The death of an elderly priest changes his life forever when he receives a rare gift, hidden for ages, that puts his well-planned future in jeopardy, but also brings responsibility and greater thing than Willet could have ever imagined.
Though this is the first book in the series, I highly recommend reading the free e-book novella By Divine Right, first. The reason is because while typically you could ignore the prequel novella, I found that while I was reading Shock of the Night, that there were many references to how Willet had earned the esteem and disgust of his acquaintances, and I felt like I was reading the second book in a series even though it was the first. After I finished this book, I went back and read By Divine Right and found that it filled in a lot of things, and answered many questions that I had, as well as giving more insight into Willet’s relationship with Gael, and helped me understand more of how Aer’s gifts were given and worked within the realm of this book.

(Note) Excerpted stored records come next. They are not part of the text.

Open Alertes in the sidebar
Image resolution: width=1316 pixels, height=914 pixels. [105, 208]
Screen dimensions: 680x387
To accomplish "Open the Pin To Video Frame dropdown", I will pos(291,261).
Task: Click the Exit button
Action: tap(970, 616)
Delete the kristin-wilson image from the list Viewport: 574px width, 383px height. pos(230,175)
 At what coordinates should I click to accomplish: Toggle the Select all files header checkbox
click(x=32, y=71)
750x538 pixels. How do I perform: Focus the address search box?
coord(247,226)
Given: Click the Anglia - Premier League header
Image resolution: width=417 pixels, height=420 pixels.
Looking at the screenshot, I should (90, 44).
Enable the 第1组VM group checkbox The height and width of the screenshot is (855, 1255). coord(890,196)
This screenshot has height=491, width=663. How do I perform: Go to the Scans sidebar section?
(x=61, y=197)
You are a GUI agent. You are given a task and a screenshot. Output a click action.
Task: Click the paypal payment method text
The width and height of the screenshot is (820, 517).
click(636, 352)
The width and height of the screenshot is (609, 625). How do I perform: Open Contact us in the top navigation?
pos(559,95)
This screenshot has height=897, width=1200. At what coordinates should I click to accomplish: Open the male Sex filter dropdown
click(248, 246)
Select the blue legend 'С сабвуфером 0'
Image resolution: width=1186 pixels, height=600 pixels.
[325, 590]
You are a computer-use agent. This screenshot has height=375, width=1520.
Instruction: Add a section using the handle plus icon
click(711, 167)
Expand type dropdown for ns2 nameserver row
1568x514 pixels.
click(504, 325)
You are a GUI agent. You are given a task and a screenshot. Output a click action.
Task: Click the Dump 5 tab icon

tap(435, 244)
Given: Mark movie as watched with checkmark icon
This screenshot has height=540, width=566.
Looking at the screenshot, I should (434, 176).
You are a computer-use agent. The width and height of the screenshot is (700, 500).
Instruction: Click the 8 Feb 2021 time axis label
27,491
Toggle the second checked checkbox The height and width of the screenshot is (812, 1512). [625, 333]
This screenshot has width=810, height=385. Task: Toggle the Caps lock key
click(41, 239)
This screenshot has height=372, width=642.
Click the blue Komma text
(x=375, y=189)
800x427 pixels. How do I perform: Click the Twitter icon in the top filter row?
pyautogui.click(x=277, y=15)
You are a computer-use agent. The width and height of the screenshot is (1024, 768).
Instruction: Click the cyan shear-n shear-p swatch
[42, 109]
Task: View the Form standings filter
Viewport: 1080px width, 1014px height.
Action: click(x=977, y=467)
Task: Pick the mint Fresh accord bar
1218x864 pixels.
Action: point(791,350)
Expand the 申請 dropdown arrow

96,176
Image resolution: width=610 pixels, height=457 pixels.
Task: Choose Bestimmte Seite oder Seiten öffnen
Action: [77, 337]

This book jumps right into the story, and though it did take me a bit to figure out who everyone was and what was going on, (reading the prequel first will help with this), I felt that it was an engaging read from the start. Willet is a compelling and intriguing hero, mysterious in ways even to himself; he is a seeker, survivor, clever, loyal, and at times reckless. I liked how even though he has his secrets, he is a natural leader even if he doesn’t see it in himself, his demeanor commands respect despite his at times rash decisions. He treats others with respect as well, like the urchins who live off the streets and his warm friendship with the librarian, Custos. Though I wish there had been a bit more dialog with Gael so that we could see more of their relationship in real life beyond Willet’s high regard for her when he dreams of his future with her.
Bolt is another of my favorites, honor and duty bound he smart and observant, willing to go against the grain and trust his gut when he needs to, and a faithful friend. Even though Willet put him to the test, he in turn respects Willet for it, and in fact they are men of a similar bent.
It is interesting how much of this book is told from Willet’s point of view in first person narrative, while a few short chapters are told in third person about Pellin the uneasy new Eldest of the Vigil. I felt that the style worked well for the story. Mr. Carr does an excellent job of creating a fantastic world, well balanced with blessings and consequence. Intricate, and captivating, I love how it makes you think about things, and as the reader you aren’t just along for the ride. I would definitely recommend this book for fans of fantasy and speculative fiction, I’m very excited to see where this series goes.